The vital part of the Minister's reply was her reference to the State not being the employer in this case. I remind her that the State often sets the terms, conditions and rates of pay in jobs clubs and most other community employment schemes. Will the Minister examine the case of Bawnogue Unemployed Group Limited? The Bawnogue area needs a service of this nature because it has a high level of unemployment. I will not say whether it needs the existing service or another service. A service urgently needs to be provided by Intreo or some other agency. The Department needs to address an issue that has arisen in this context. One of the group's workers, Martin Walsh, has been occupying its premises because he has not been given the enhanced redundancy he deserves. That needs to be addressed. Some of the workers at the DBD jobs club in Bawnogue have not been paid. Can the Minister give a guarantee that a jobs club service, or its equivalent, will be in place in this part of Clondalkin within weeks if not days? It is needed in light of the huge job of work this group has done over the years.

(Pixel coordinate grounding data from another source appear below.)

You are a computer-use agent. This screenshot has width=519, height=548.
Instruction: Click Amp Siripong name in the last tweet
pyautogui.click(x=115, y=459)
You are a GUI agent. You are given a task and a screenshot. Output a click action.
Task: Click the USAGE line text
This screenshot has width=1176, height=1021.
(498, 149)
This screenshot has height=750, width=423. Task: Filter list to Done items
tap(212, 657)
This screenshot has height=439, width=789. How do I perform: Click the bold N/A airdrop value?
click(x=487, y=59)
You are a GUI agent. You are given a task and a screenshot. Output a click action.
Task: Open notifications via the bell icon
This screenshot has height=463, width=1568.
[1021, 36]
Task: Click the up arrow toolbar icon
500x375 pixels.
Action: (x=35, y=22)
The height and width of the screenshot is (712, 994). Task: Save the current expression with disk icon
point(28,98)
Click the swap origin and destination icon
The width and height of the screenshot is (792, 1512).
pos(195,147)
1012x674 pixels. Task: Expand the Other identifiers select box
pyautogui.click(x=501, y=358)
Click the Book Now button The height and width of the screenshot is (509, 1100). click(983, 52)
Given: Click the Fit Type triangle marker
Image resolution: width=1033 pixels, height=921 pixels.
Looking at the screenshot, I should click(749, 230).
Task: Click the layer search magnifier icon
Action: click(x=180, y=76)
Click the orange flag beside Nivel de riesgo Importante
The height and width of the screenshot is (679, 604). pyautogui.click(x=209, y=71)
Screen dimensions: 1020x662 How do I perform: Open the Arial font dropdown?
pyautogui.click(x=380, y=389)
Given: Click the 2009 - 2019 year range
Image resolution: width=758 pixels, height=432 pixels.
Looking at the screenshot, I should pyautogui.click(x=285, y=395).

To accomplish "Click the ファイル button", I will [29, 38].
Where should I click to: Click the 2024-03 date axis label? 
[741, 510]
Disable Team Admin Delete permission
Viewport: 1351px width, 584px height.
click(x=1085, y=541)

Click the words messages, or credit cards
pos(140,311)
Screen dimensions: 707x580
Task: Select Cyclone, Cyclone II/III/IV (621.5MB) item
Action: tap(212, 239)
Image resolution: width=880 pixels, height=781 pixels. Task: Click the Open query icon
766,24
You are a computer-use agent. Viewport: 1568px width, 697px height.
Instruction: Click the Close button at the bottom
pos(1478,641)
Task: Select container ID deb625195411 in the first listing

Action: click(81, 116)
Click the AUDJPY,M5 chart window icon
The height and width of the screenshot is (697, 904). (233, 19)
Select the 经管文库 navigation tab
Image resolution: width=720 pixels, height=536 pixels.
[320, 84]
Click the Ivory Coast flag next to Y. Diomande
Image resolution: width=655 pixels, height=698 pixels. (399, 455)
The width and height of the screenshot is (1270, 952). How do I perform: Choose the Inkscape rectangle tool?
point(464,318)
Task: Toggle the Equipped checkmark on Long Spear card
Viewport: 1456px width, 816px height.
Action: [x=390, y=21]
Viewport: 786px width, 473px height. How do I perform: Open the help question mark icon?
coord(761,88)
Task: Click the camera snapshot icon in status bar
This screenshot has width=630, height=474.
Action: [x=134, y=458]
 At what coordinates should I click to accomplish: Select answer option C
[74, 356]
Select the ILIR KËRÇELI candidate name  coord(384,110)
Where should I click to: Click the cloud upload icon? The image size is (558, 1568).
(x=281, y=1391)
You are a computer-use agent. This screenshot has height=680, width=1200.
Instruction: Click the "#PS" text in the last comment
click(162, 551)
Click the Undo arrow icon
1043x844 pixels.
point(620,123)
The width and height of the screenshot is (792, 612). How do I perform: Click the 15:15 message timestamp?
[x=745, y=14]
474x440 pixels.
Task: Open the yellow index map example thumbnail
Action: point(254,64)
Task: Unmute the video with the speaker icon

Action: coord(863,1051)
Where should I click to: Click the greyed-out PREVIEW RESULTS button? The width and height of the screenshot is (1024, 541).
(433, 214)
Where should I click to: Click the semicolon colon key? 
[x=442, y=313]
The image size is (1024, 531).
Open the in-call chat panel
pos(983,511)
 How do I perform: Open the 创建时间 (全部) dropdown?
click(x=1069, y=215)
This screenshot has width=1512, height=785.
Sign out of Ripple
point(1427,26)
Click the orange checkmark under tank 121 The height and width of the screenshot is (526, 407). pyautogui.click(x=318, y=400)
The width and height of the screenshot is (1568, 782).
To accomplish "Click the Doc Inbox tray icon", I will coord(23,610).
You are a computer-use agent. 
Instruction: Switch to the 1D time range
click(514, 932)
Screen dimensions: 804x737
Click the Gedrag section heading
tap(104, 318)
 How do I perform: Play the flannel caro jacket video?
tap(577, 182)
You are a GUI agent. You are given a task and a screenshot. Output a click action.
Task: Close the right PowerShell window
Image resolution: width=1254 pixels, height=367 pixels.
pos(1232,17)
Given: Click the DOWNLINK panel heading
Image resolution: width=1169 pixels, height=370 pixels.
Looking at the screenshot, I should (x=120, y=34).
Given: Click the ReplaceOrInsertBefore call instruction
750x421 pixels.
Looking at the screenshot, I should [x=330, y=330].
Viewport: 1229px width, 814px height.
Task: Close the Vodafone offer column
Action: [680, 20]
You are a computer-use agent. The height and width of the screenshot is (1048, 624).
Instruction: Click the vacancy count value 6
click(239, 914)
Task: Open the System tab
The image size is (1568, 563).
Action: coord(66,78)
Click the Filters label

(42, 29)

As the Deputy knows, I am very familiar with the Bawnogue area. I am aware that there is a significant unemployment problem in Bawnogue and other parts of the greater Clondalkin area. At the moment, the local employment service and the Department's office in Clondalkin are providing services to people in the area who are seeking to get back to work. I will revert to the Deputy when our examination of the situation has been completed. I understand that two people were working under the most recent contract at Bawnogue Unemployed Group Limited and that the total value of the annual contract was €115,000.

Returning to the contractual situation, I should mention that a number of the organisations that provide services to the Department of Social Protection and other Departments, including the organisation in this case, are private limited companies. The responsibility of the Department relates to statutory redundancy. If the company that was employing these two people was unable to meet its redundancy commitments, the Department of Social Protection would cover that under the insolvency arrangements. I am not familiar with the details of this case. The Deputy might like to provide them to me privately. We hope to have another service provided quite soon.

I thank the Minister for assuring me that another service will be provided quite soon. The State sets and evaluates the framework for pay, hours and everything else in the case of organisations which are funded in this way. When it withdraws that money and two jobs are lost as a consequence, the role it plays must involve more than providing statutory funding. This issue is coming up more frequently. It came up when community development projects were being squeezed. The State told these companies to become limited companies in the first place.

I do not particularly want to discuss private affairs in public.

If the Deputy wants to advise me of any other circumstances, I will be happy to hear from him. Many economists are quite critical of jobs clubs, community employment schemes and other efforts to help people back to work and to provide services in communities. In fact, most of the reports on jobs clubs are very positive. The Department has an annual review process. It was decided not to renew the annual payment of €115,000 in respect of the Bawnogue service, unfortunately, following an objective review of the service that was carried out on the basis of certain criteria.

As I mentioned, I have increased the overall budget for jobs clubs this year. They are very helpful for people in areas like CV preparation. As the Deputy knows, if one has been working for 15 years, one will not have drawn up a CV for 15 years. Jobs clubs allow people to meet other people who may unfortunately have become unemployed, to get to know people who are going back to work and to make contacts. All of that jobs club activity has certainly been very positive. I will revert to the Deputy on this individual case.